Aufklärungsarbeit leisten

„Wenn ich mich entscheiden muss, ob ich mir von meinem Monatsgehalt eine Maske oder ein Stück Brot kaufe, entscheide ich mich für letzteres, gerade wenn ich die Notwendigkeit nicht sehe.“ Die Dramatik der Lage, so führt Wörster aus, sei bei vielen Menschen – auch aufgrund fehlender Aufklärungsarbeit – noch nicht angekommen. Es seien zwar, wie in Deutschland, Gesetze zur Maskenpflicht in Supermärkten erlassen, das so wichtige Social Distancing allerdings, allein mit Blick auf die Wohnsituation vieler in Soweto, kaum einhaltbar. „Ein viel zu enges Blechhaus und eine riesige Großfamilie ...“ Gerade in solche Situationen will Utho Ngathi Hilfestellung leisten, im Einzelnen Großes bewirken, Situationen entzerren, Teilhabe am Leben schenken. Wie bei Katlego Gaobakwe und seiner Familie. Alle wurden mit den so wichtigen hygienischen Mitteln ausgestattet, gehört Katlego doch zu einer besonders gefährdeten Risikogruppe – der 25-jährige hat eine multiple Mehrfachbehinderung.

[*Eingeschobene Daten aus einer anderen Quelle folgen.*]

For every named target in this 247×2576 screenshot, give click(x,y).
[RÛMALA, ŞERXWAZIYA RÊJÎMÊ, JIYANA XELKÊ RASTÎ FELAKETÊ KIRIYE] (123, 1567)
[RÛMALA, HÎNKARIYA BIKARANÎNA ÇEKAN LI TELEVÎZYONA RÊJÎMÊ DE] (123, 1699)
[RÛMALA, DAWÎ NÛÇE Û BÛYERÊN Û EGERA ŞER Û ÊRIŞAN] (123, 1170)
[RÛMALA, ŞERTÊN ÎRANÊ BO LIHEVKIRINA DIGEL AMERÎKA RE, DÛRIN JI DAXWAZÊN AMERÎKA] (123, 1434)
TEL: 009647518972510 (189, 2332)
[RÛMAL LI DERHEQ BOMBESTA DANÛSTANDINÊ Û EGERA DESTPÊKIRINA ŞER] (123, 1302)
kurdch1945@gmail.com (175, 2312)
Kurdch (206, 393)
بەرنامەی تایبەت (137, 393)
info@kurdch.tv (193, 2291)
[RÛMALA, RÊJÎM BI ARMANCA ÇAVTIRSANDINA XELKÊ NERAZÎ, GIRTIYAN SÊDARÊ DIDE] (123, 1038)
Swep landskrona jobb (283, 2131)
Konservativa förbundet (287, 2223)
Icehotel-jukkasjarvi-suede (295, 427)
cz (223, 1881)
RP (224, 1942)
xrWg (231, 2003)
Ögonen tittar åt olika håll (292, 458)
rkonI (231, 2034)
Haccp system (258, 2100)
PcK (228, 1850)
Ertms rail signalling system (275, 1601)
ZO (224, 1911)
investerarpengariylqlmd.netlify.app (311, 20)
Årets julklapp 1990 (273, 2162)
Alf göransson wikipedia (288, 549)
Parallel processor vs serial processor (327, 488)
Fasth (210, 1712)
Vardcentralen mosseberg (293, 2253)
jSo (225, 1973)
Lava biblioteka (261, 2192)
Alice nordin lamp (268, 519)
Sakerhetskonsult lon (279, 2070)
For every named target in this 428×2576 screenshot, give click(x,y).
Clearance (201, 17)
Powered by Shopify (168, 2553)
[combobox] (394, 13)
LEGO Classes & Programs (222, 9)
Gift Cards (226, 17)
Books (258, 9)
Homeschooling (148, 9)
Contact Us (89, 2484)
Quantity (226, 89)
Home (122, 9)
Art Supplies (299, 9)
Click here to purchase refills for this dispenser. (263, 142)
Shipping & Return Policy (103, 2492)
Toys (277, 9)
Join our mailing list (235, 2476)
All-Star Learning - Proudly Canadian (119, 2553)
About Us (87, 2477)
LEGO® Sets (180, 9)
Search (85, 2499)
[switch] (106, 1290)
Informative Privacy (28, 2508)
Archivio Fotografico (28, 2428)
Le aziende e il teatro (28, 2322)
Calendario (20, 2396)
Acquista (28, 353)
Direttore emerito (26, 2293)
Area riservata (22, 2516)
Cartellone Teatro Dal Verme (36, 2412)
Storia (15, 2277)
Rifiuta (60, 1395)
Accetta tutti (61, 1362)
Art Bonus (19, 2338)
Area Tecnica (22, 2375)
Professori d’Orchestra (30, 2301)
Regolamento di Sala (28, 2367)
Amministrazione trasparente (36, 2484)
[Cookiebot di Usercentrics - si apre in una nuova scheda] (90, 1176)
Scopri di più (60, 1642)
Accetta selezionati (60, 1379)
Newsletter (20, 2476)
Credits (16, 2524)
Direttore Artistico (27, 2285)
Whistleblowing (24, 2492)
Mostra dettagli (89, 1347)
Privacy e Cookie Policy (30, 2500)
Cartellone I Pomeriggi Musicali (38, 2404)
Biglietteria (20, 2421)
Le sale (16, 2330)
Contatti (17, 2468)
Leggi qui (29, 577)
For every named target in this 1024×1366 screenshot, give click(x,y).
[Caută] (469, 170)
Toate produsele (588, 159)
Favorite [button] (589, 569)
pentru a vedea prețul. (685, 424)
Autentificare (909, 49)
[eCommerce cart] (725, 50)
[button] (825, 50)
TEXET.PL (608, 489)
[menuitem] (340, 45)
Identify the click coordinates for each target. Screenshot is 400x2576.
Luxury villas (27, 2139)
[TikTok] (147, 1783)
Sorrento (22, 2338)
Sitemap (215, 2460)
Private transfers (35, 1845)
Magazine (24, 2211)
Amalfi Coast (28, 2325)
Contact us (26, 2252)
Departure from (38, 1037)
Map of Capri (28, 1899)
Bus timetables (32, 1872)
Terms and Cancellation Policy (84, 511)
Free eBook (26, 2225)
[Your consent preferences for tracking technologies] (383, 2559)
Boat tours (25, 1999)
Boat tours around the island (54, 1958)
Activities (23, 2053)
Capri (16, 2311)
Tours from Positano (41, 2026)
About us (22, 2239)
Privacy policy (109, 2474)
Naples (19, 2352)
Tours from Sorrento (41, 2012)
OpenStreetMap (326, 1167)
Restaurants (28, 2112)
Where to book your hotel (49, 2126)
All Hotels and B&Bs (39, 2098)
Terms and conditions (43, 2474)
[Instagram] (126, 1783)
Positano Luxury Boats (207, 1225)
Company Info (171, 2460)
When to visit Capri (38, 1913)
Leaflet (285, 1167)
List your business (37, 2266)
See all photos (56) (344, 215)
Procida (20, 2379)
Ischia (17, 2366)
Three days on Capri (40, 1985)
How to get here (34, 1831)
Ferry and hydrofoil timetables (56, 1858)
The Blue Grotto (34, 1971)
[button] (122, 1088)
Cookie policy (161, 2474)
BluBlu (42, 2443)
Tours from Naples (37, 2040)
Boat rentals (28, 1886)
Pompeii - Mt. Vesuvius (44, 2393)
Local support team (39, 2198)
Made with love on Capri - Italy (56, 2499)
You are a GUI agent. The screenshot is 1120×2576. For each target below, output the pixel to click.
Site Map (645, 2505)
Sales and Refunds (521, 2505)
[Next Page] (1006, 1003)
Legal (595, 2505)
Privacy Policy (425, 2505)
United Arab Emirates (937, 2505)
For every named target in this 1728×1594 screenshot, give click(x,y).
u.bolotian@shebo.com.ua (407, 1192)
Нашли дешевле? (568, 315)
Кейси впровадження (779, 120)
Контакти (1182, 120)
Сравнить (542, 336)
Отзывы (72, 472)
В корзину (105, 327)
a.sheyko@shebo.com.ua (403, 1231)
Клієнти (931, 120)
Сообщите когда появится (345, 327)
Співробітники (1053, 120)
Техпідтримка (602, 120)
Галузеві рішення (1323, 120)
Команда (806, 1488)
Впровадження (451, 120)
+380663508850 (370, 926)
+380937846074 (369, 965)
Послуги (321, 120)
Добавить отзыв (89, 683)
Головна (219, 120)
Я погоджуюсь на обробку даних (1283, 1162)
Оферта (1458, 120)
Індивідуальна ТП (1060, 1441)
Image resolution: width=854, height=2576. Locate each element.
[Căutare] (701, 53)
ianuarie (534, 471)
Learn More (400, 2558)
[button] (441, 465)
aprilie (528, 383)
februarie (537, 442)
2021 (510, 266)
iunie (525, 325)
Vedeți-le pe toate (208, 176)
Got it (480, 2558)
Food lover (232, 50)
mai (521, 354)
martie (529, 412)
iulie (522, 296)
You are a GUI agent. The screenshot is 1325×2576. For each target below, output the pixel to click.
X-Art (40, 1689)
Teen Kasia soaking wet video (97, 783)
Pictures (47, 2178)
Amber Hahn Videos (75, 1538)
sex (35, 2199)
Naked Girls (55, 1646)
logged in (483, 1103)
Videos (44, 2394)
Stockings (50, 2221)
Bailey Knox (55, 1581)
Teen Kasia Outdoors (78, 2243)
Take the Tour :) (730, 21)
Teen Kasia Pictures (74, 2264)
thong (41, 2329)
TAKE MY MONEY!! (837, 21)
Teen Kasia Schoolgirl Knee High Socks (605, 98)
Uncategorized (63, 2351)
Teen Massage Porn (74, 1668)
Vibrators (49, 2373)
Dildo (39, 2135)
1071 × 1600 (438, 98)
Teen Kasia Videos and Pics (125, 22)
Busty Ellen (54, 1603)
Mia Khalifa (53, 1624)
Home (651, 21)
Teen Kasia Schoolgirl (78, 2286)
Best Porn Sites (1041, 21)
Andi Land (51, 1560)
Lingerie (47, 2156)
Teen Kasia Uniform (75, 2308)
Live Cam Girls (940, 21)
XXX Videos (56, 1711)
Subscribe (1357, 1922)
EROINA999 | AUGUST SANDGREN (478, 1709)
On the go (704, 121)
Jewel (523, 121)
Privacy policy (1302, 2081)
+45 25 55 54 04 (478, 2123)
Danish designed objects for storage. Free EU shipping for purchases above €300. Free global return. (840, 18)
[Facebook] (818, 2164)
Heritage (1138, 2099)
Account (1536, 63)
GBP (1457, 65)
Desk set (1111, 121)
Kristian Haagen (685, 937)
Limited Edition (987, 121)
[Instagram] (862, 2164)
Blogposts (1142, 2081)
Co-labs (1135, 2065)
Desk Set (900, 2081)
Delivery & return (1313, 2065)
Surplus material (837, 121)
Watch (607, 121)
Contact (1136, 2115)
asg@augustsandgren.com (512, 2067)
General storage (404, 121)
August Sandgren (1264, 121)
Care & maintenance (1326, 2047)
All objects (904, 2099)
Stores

Teilhabe am Leben schenken

Neben Mundschutz und Masken hat Andreas Wörster für den jungen Mann, der von der Organisation nun schon seit Längerem betreut wird, noch eine andere Überraschung im Gepäck. „Wir haben ihm einen Rollstuhl besorgt, er war vorher seit einiger Zeit nicht in der Sonne, an der frischen Luft, war völlig unbeweglich.“ Katlegos Vater habe ihm dann später im Gespräch gesagt, er habe seinen Sohn endlich wieder lachen sehen.